The senior caregiver received her second dose of the Pfizer vaccine in early February, and hoped for a return to normalcy.
"I work very closely with an 88-year-old woman which is how I got qualified," Rayhill said.
However, nearly seven weeks after her second shot, Rayhill started to feel ill. At first, she brushed it off as a cold or exhaustion, but later received a shocking diagnosis: She tested positive for COVID-19.
"I literally said to the doctor 'Are you kidding,'" said Rayhill. "I kind of felt like I was in the twilight zone. I was like 'wait, what? I thought I was protected.'"
Rayhill said she experienced almost every common symptom associated with the virus.
"I had body aches and a horrible headache," she said. "This disease really affects you from head to toe. It's crazy."
Rayhill said she was exposed to COVID-19 through her roommate, who tested positive several days before she did.
According to CDC guidelines, those who are fully vaccinated do not have to quarantine after an exposure if they are asymptomatic. However, Rayhill said she didn't notice symptoms until a couple days following exposure.
Rayhill expressed confusion about the guidance considering she could potentially transmit the virus.
"What surprises me the most is the doctor said I can spread it to other people," said Rayhill.
Dr. Melissa Viray, Deputy Director of the Richmond-Henrico Health Districts said the CDC guidance is in place to help people balance risks.
"We're still gathering evidence on how well the vaccine works for asymptomatic or no symptoms disease infection and how it works for preventing transmission," said Dr. Viray. "So there's more to come."
Viray said researchers are still working to figure out the vaccine's efficacy when it comes to spreading the virus and how long protection will last.

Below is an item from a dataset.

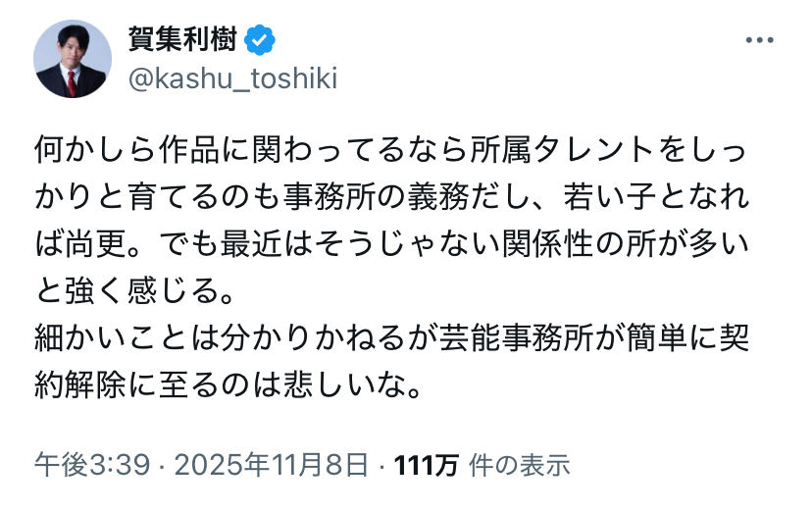Click the display name 賀集利樹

"It may be possible that we find out later down the road she wasn't able to transmit," said Viray. "We just don't know that yet."

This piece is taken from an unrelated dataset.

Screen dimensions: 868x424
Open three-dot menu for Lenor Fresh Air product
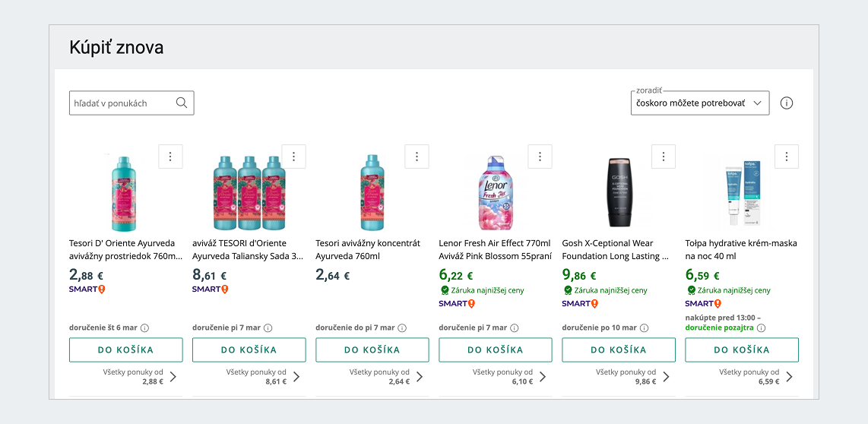pyautogui.click(x=540, y=157)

Health experts emphasize the vaccine prevents severe cases of COVID-19, and that cases like Rayhill's are unusual.
"We wanted to prevent hospitalization, and we wanted to prevent death, and that's really where the slam dunks are with these vaccines," said Viray.
Despite her diagnosis, Rayhill encourages others to get vaccinated and shared some advice.
"Take it seriously and follow all the precautions," she said. "You're not invincible if you're vaccinated."
The state health department is still collecting data to figure out just how many vaccinated Virginians are testing positive for COVID-19, but those numbers aren't available yet.